---- Given text

The cold freezes the street dogs while the dancers begin to make a space in front of the Voodoo Motel, on the outskirts of the Palermo neighbourhood. It’s the pre- Roskilde Festival (Denmark) rehearsal, where Zizek were playing this year. Some of the dancers pivot around the Dub Room, maintained by Lucas Luisao and his Army of Dub, but the majority of them are preparing the floor for the set of King Coya, aka Gaby Kerpel (alma mater of the sound of Fuerza Bruta and De La Guarda).
Two years ago they celebrated their anniversary by inviting along Diplo, a producer well known for headhunting third world talent. “He came to play and when he went he put together ‘Soy Cumbia’, a mix-tape with Zizek written all over it,” remembers Diamante with an air of amazement. This year the group made a massive impression at the Coachella Festival (California) and during the summer toured Europe with their syncopated rhythms.
With the dance-floor surfing the crest of the evening, Fauna appeared, delivering a powerful sermon with their jungle, alien cumbias, hypnotising the first row of foreigners, who jumped and moved their butts to music of the duo on stage. Immediately, so that the whole place continued to think with their feet, El G took over with a set involving digital cumbia and its derivatives.

--------
---- Data

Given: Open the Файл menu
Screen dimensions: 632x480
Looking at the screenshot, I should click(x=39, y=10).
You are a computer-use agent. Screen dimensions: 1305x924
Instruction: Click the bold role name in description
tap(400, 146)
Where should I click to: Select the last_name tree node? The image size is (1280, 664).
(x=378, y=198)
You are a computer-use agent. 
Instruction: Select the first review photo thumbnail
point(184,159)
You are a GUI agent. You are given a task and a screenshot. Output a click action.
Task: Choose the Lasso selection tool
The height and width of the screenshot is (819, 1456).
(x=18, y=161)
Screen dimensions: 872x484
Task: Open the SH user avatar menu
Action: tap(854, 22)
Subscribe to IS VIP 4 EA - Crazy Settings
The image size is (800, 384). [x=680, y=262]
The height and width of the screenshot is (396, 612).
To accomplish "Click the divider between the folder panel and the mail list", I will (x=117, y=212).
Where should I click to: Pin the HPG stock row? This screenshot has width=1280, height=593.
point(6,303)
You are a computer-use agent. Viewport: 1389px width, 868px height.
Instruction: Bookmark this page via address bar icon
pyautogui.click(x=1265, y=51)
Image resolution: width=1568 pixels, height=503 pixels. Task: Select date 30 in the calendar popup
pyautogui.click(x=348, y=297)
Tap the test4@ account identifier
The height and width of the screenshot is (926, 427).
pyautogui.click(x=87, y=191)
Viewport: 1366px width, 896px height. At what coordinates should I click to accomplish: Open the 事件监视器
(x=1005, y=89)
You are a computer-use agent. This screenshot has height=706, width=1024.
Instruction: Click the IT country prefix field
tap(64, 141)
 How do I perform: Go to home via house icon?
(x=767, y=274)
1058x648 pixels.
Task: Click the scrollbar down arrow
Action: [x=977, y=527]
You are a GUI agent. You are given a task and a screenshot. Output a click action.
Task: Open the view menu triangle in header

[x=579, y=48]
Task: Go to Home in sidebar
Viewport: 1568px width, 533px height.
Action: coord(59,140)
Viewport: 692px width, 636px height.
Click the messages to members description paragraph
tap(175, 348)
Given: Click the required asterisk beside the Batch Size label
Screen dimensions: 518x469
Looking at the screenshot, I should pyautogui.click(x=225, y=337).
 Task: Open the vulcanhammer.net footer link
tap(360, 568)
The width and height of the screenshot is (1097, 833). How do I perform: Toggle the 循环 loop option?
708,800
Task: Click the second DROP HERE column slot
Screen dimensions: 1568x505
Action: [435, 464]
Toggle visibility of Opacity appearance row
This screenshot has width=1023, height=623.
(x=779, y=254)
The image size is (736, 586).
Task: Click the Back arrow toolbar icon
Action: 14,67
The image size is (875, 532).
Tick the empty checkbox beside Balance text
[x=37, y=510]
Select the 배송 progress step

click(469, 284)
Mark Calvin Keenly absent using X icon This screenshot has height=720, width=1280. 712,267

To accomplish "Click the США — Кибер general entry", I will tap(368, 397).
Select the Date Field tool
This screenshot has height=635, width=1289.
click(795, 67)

--------

Task requirements →
1) In the text about the Zizek night, which producer did the group invite to celebrate their anniversary two years earlier?
2) Continue the account of the Zizek night in Palermo from its last sentence.

Task-by-task answers →
1) Diplo

2)
The rehearsal sounds danceable and mean like a bastard, which is how the zizeks like it.
Diamante completes the list of not-to-be-missed artists: “I think Fauna, Chancha Via Circuito, El Remolon and King Coya, because they’re the ones already releasing records; we totally believe in what they’re doing. Then there’s Tremor, El Trip Selector, Frikstailers, Marcelo Fabian, Fantasma, Dale Duro, and us.” This year see the completion of three years of pure dance and they are looking forward to another party with a guest international artist. Meanwhile, the three-headed Slovenian will continue to grow with the certainty of having found a musical treasure which will keep the majority of new music lovers wide awake.